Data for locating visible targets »
= = = = = = =
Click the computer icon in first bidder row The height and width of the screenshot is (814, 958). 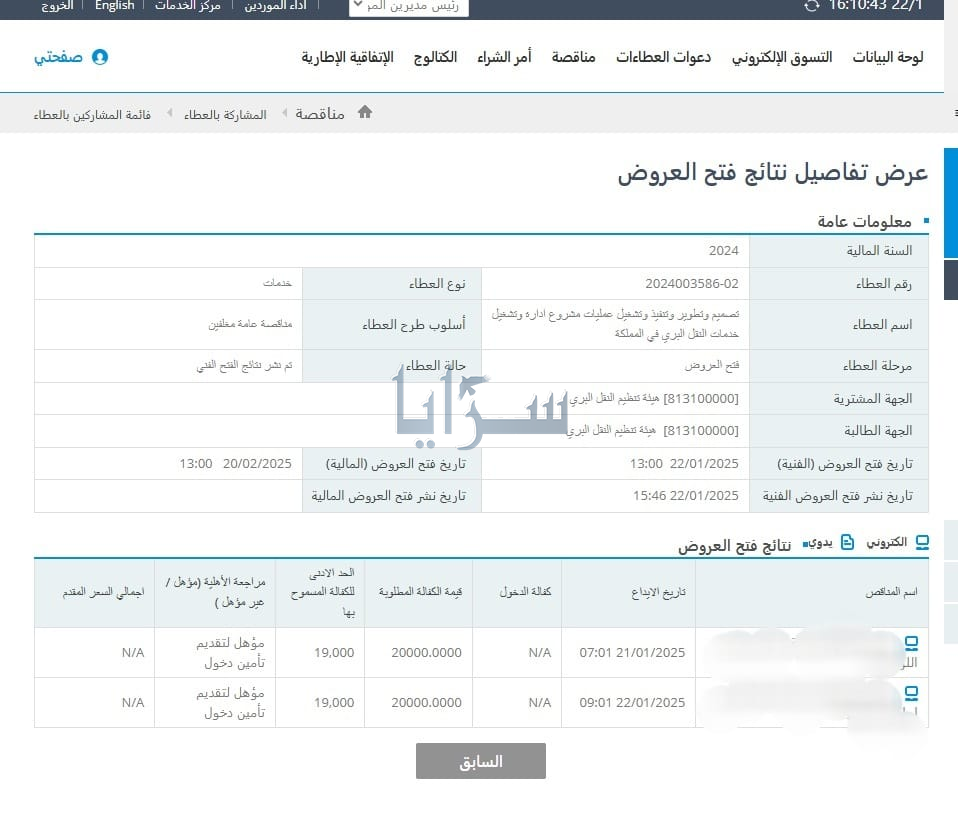[x=910, y=643]
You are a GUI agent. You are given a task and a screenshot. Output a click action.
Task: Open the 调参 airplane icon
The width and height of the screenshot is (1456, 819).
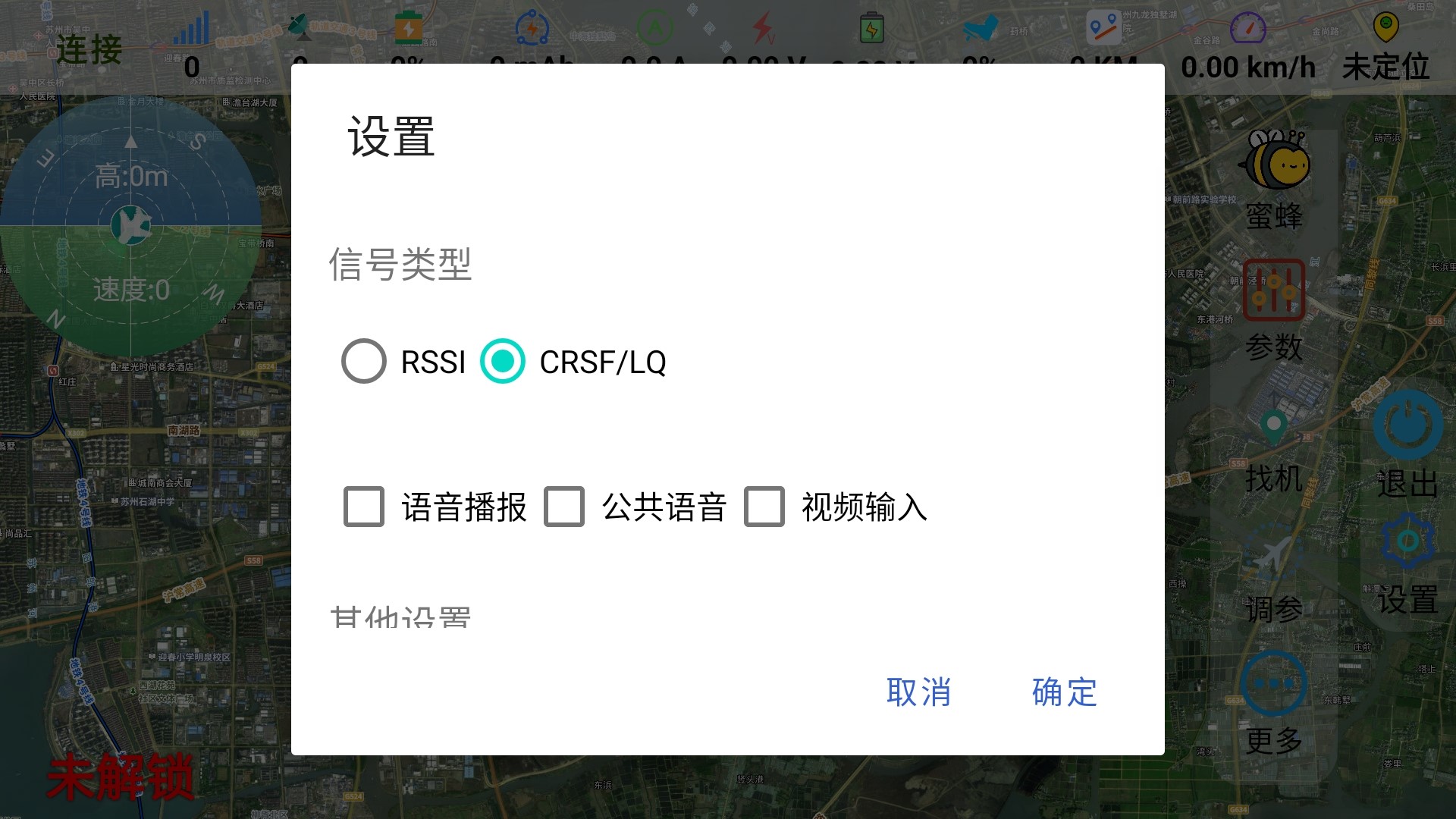tap(1274, 557)
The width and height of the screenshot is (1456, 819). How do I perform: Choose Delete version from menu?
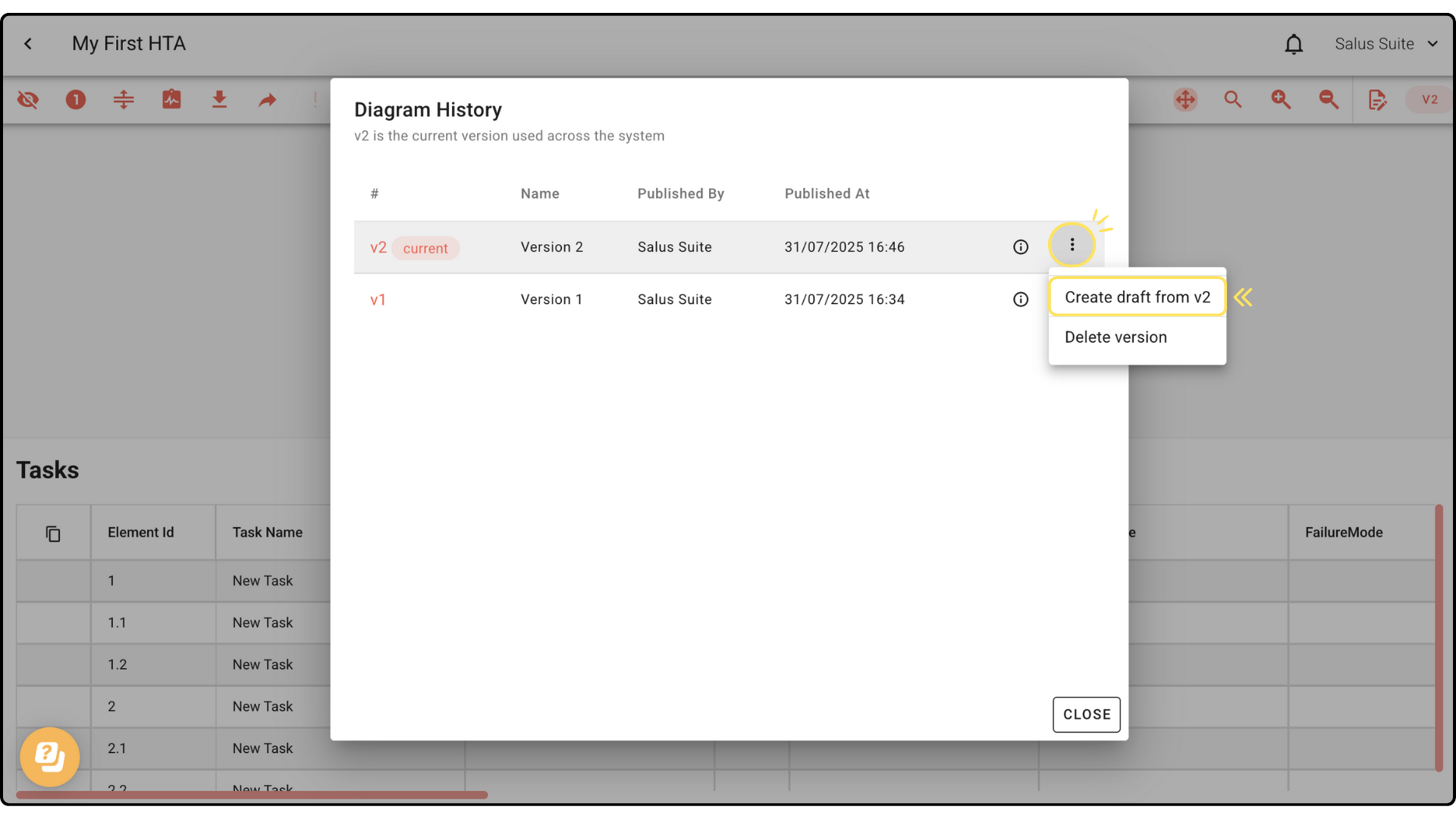(x=1116, y=337)
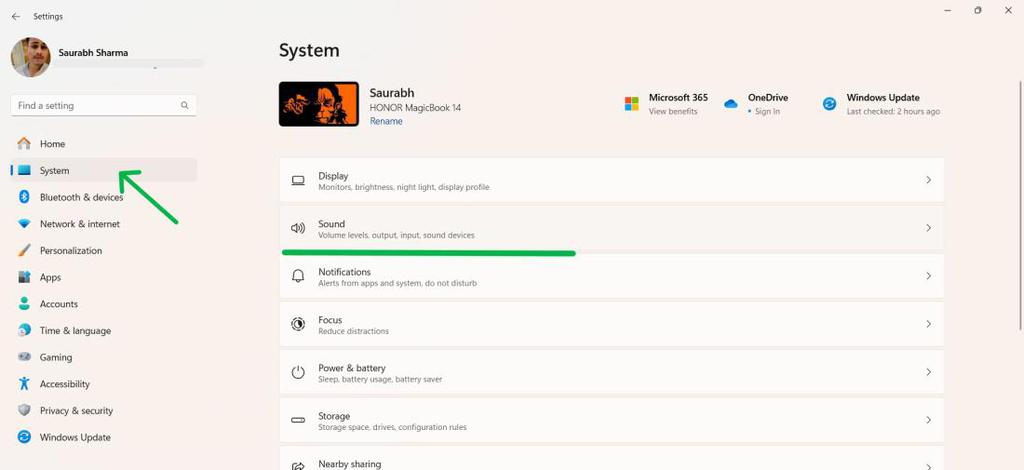Click the back arrow in Settings

[15, 16]

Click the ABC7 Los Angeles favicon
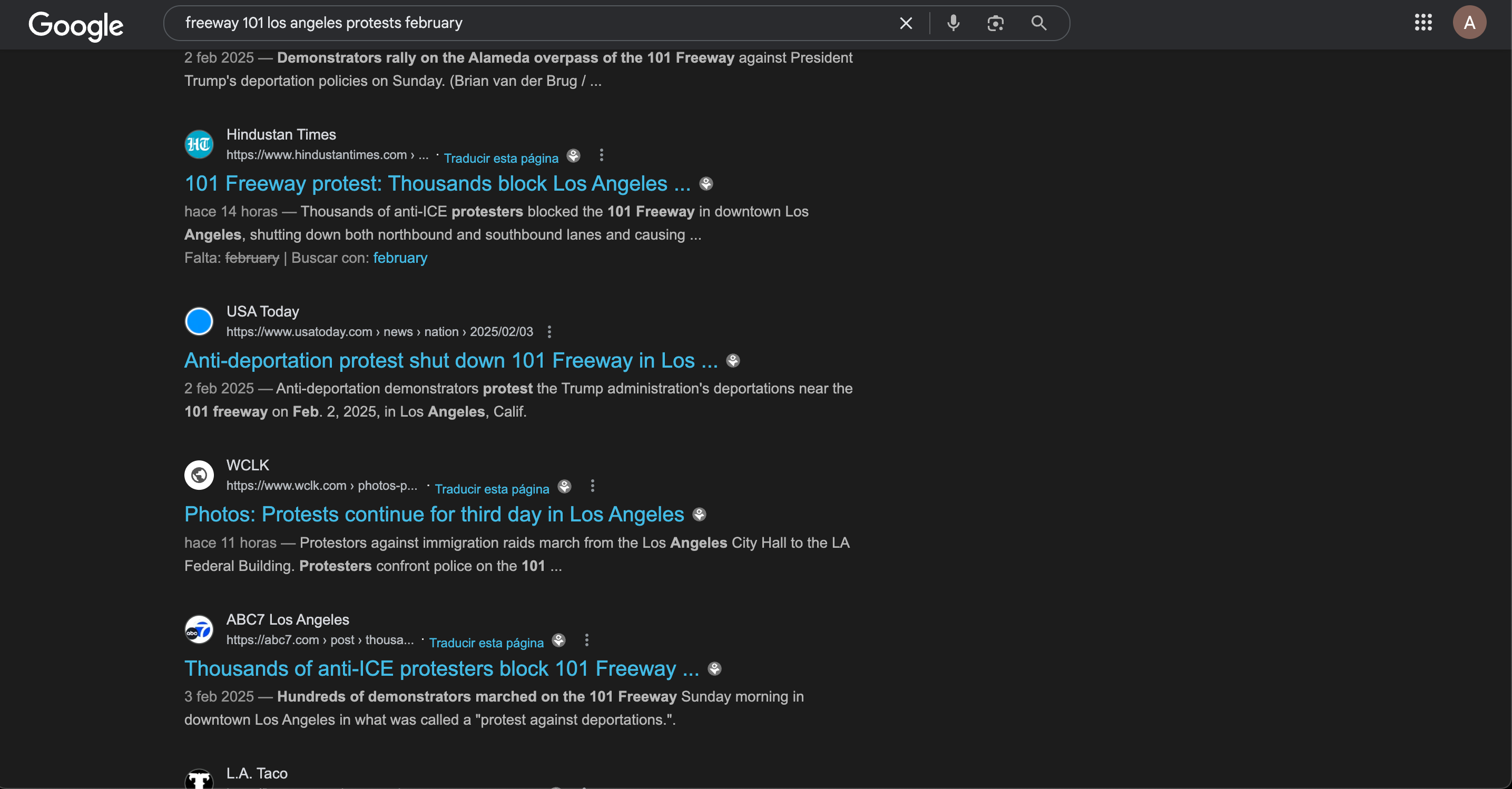[x=199, y=629]
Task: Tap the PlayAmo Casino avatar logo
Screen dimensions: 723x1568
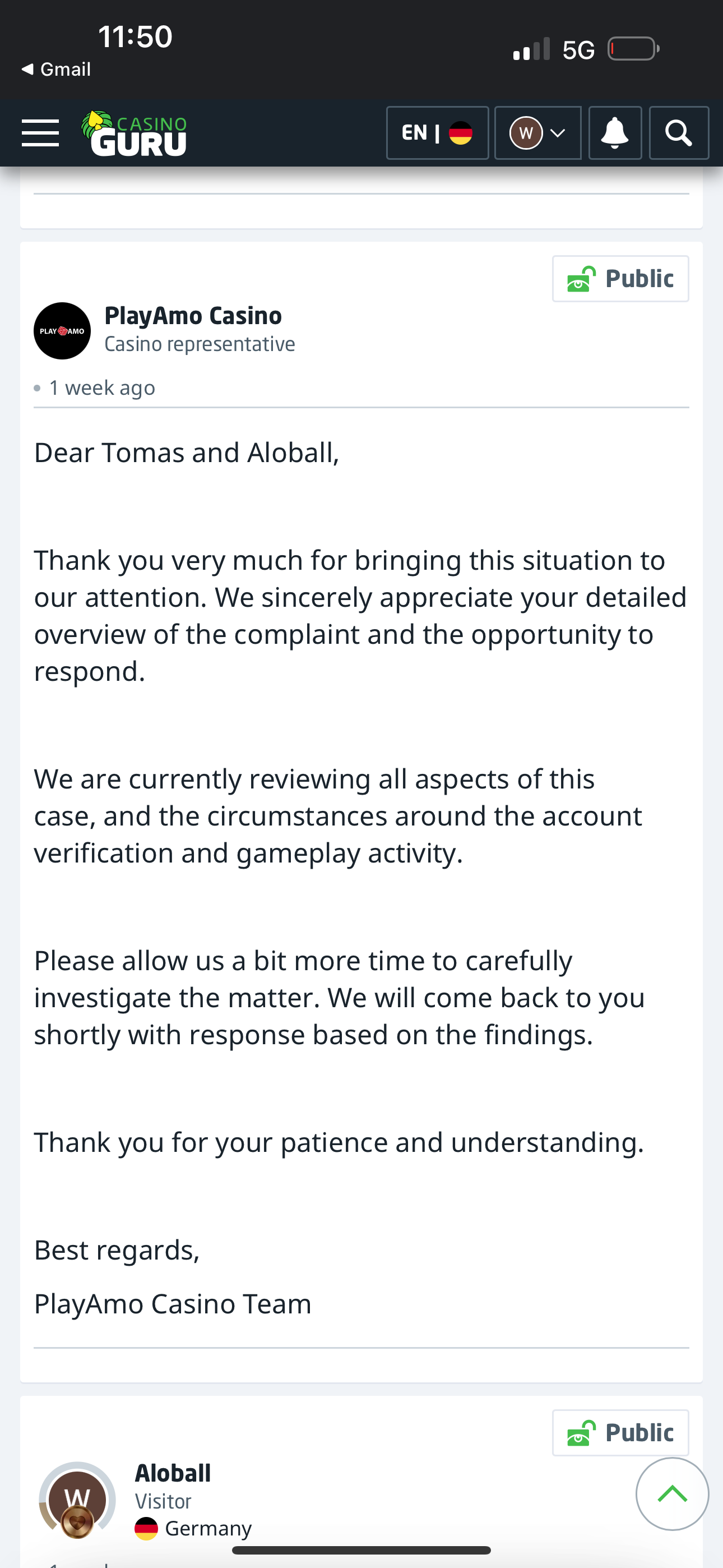Action: [62, 331]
= = = = = = =
Task details » Please copy out, word for word, the stretch from the line containing "Click the ABC7 Los Angeles favicon" through the end of the items, leaving out the pictures.

Correct response »
Click the ABC7 Los Angeles favicon
[x=199, y=629]
Task: Tap the PlayAmo Casino avatar logo
Screen dimensions: 723x1568
Action: [62, 331]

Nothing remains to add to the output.